Apa Adanya Syaikh Nursamad Kamba
Saya mengklaim diri saya sebagai orang yang beruntung bisa kenal dan mengenali Syaikh Nursamad Kamba. Beliau mengantarkan pemahaman dekonstruktif tentang bagaimana kita seharusnya memesrai dan mengindahi Islam dengan cara dan laku yang progresif dan presisif. Bahkan, saya berkeyakinan bahwa beliau mewarisi seabreg keilmuan tasawuf yang mungkin belum tersampaikan dan tertulis sebelumnya. Saya menduga-duga beliau mencadangkan pemikiran yang bertajuk “tasawuf hadlori”, yakni gerakan dan laku berkehidupan berbasis tasawuf yang berorientasi peradaban dan kemajuan Islam. Akan tetapi, sangat tidak sopan jika saya harus membeber epistemologinya, karena saya sama sekali belum pernah sorogan ataupun talaqqi dengan beliau. Saya sebatas menerjemahkan dari hasil intipan, ngira ngaweruh, maujud rentetan pendek tentang rihlah shufiyyah beliau di Maiyah. Mafhumnya, beliau erat dengan kesan disiplin primordialnya bertipe Ibnu ‘Arabi.

==========

Soal Singkat 1 – Susun ulang baris data mulai dari baris yang memuat "The image size" sampai dengan baris yang memuat "click(9, 33)" menjadi tabel Markdown berkolom No dan Isi, tanpa baris kosong.
Tulisan di atas dan baris data sesudahnya merupakan bahan yang berdiri sendiri-sendiri.

Data Latihan –
==========

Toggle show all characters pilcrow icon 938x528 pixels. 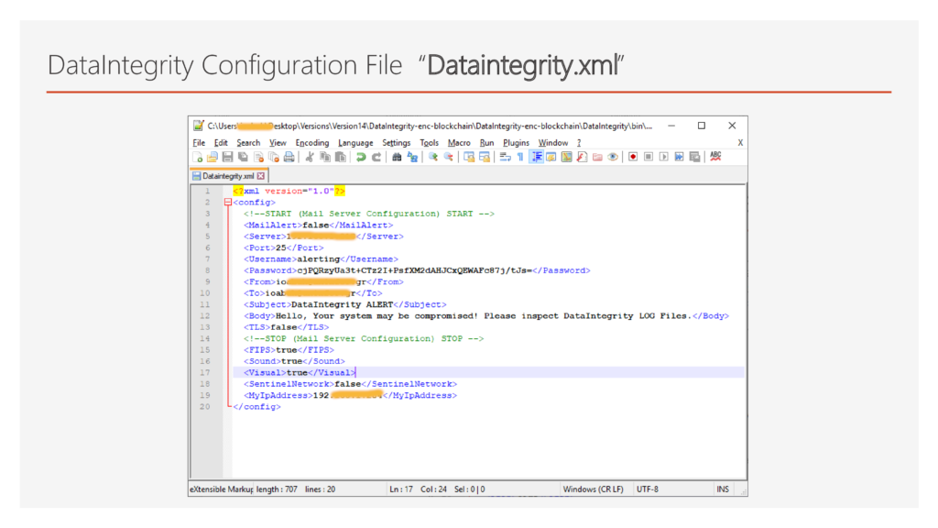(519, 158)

==========

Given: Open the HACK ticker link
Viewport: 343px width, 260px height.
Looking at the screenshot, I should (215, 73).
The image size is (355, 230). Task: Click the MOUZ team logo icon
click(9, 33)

==========

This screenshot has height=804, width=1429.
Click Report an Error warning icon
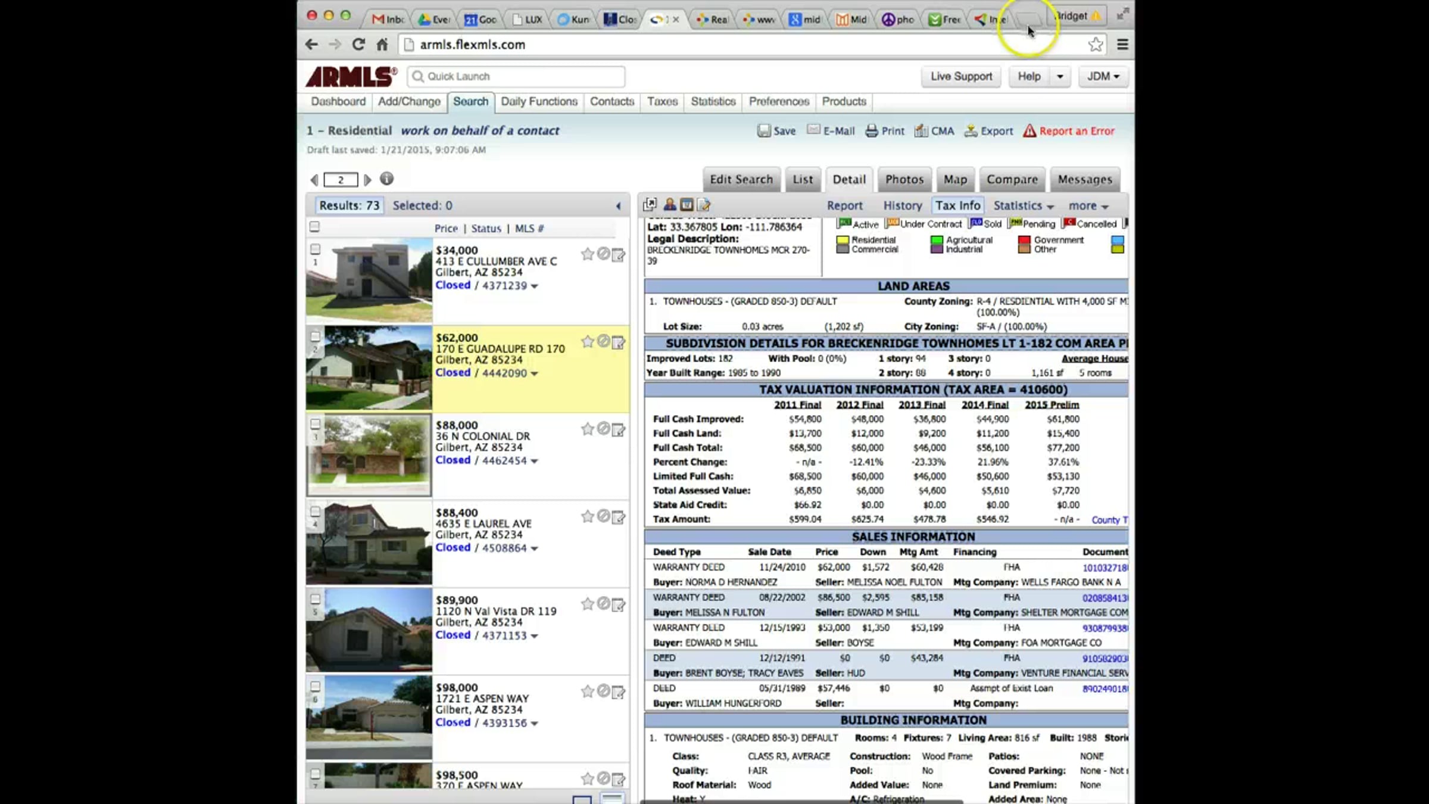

==========

Soal Singkat 2 – Lanjutkan tulisan tentang Syaikh Nursamad Kamba itu mulai dari kalimat terakhirnya.

Jawaban Tugas 1 –
| No | Isi |
|---|---|
| 1 | The image size is (355, 230). Task: Click the MOUZ team logo icon |
| 2 | click(9, 33) |

Jawaban Tugas 2 –
Saya mengais dari apa yang pernah beliau ceritakan ketika saya sowan di rumah beliau bersama tujuh orang dulur Gambang Syafaat. Beliau bercerita bahwa beliau sudah mengkhatamkan kitab Al-Futuhat Al-Makiyyah anggitan Syaikh Muhyiddin Ibnu ‘Arabi 9 jilid, Tarjumanul Asywaq, Fushushul Hikam, dan kitab-kitab lainnya. Sehingga beliau sangat mapan dan lekat dengan gaya, struktur, dan dialektika Ibnu ‘Arabi. Selama di Mesir beliau istiqomah mendaras kitab-kitab tersebut. Ketika awal beliau turut ngombyongi dan membersamai Mbah Nun, beliau takjub dengan paparan-paparan Mbah Nun tentang wujud, martabat wujud, dan cinta di Maiyah. Selesai acara beliau bertanya kepada Mbah Nun apakah Mbah Nun sudah pernah khatam kitab Al-Futuhat Al-Makiyyah. Kemudian beliau menceritakan jawaban dari Mbah Nun. “Kitab apa iku?”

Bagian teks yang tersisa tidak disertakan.